■ SUPPLIED PASSAGE:
◆ ◆ ◆

The invention thus limits the numbers of parts that must be stocked by standardizing the entire home system, not unlike the automobile industry's standardization of platforms and many part sizes that make cars affordable. The system works best with all trussed systems such that no interior walls are load bearing. This greatly simplifies building and allows multiple conduits for mechanicals.

The system provides greater affordability at all price levels by allowing integration and management of the total home/shelter building process from design to financing. The system organizes strategic businesses through joint ventures/relationship enterprises that lead to the creation of greater consumer value and satisfaction in housing. The system provides an economical integration of specialized or specific skills, i.e., engineers, architects, scientists into mass market construction solutions previously unavailable for any single entity. It allows R & D product formulation, integrated construction packages, and scope and scale efficiencies to accrue to the smaller builder and municipal government while furthering broader and faster dissemination of technical, health and safety and environmental improvements across the entire industry.

The system creates predictability, durability, dependability and affordability through systemic integration of shared technologies in a platform basis which creates greater efficiencies. Standardization of procedures and protocols allows integration of subcontractors and suppliers as well as simplification of construction plans, documents, material lists and contracts. The simplification provides greater efficiency through central management of processes and procedures which allows evolution from the typical customer or one of a kind solution to mass customization. Documentation and systematization provides a record of subsystems and locations within the house as well as exact costs and responsibilities for more inclusive warranties and insurance packages. Construction data can be preserved and used to perfect techniques applicable to subsequent units.

◆ ◆ ◆

■ MATERIAL:

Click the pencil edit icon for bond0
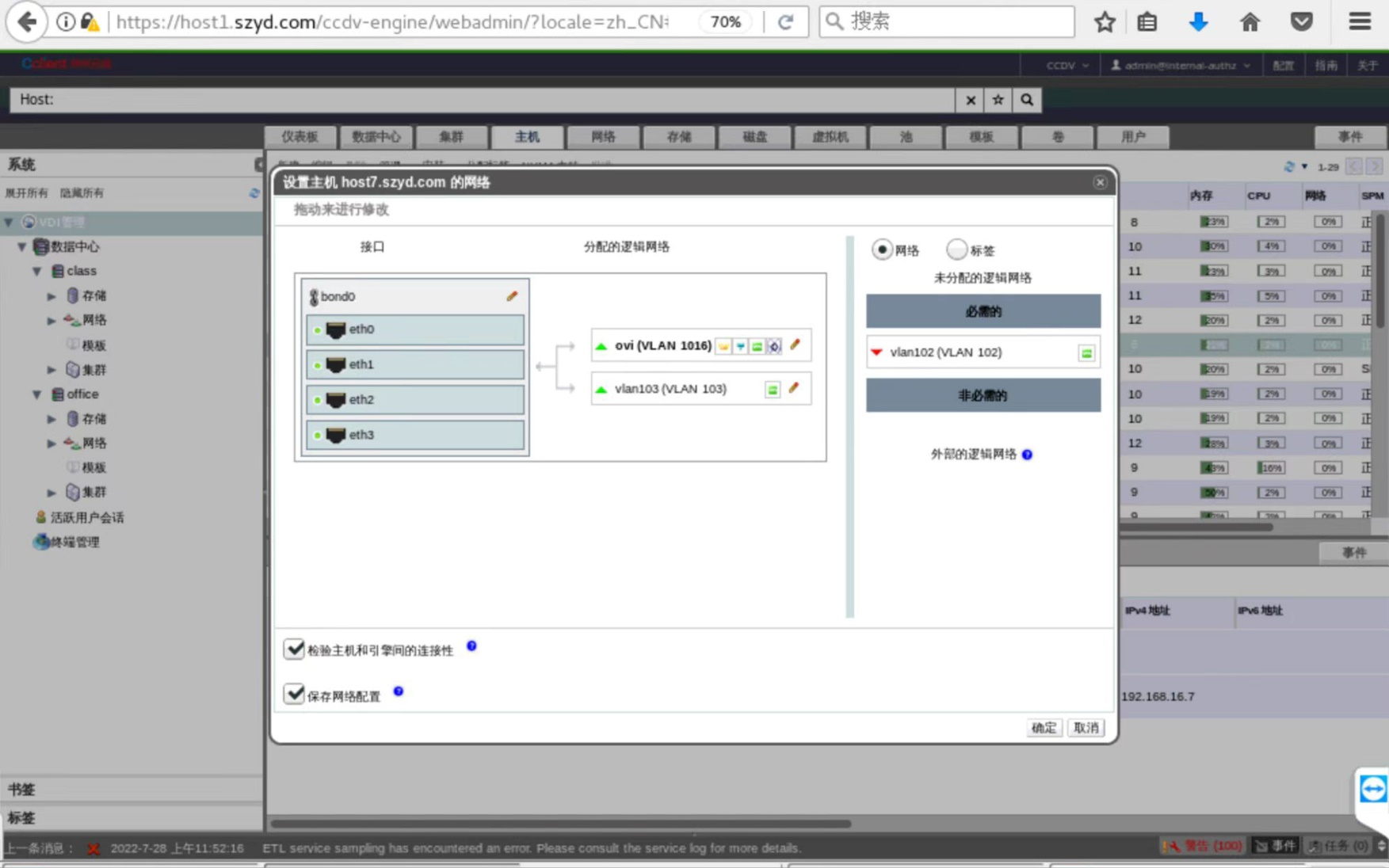 [x=512, y=296]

◆ ◆ ◆

■ WHAT IS ASKED:
A – Write out the part of the home building system passage that begins at the words "The system creates" and stops after "to subsequent units.".
B – For each statement, say yes or no on whether it agrees with the home building system passage, and quote the words that decide it: (i) The system works best when interior walls are load bearing. (ii) Construction data can be kept and used to improve techniques for later units. (iii) The scope and scale efficiencies accrue only to large builders.
C – Name every quality that the home building system passage says the system creates through systemic integration of shared technologies.
The lines have no part in what is asked here.

■ WORKED ANSWERS:
A –
The system creates predictability, durability, dependability and affordability through systemic integration of shared technologies in a platform basis which creates greater efficiencies. Standardization of procedures and protocols allows integration of subcontractors and suppliers as well as simplification of construction plans, documents, material lists and contracts. The simplification provides greater efficiency through central management of processes and procedures which allows evolution from the typical customer or one of a kind solution to mass customization. Documentation and systematization provides a record of subsystems and locations within the house as well as exact costs and responsibilities for more inclusive warranties and insurance packages. Construction data can be preserved and used to perfect techniques applicable to subsequent units.

B –
(i) No: "The system works best with all trussed systems such that no interior walls are load bearing."
(ii) Yes: "Construction data can be preserved and used to perfect techniques applicable to subsequent units."
(iii) No: "scope and scale efficiencies to accrue to the smaller builder and municipal government"

C – Predictability, durability, dependability, affordability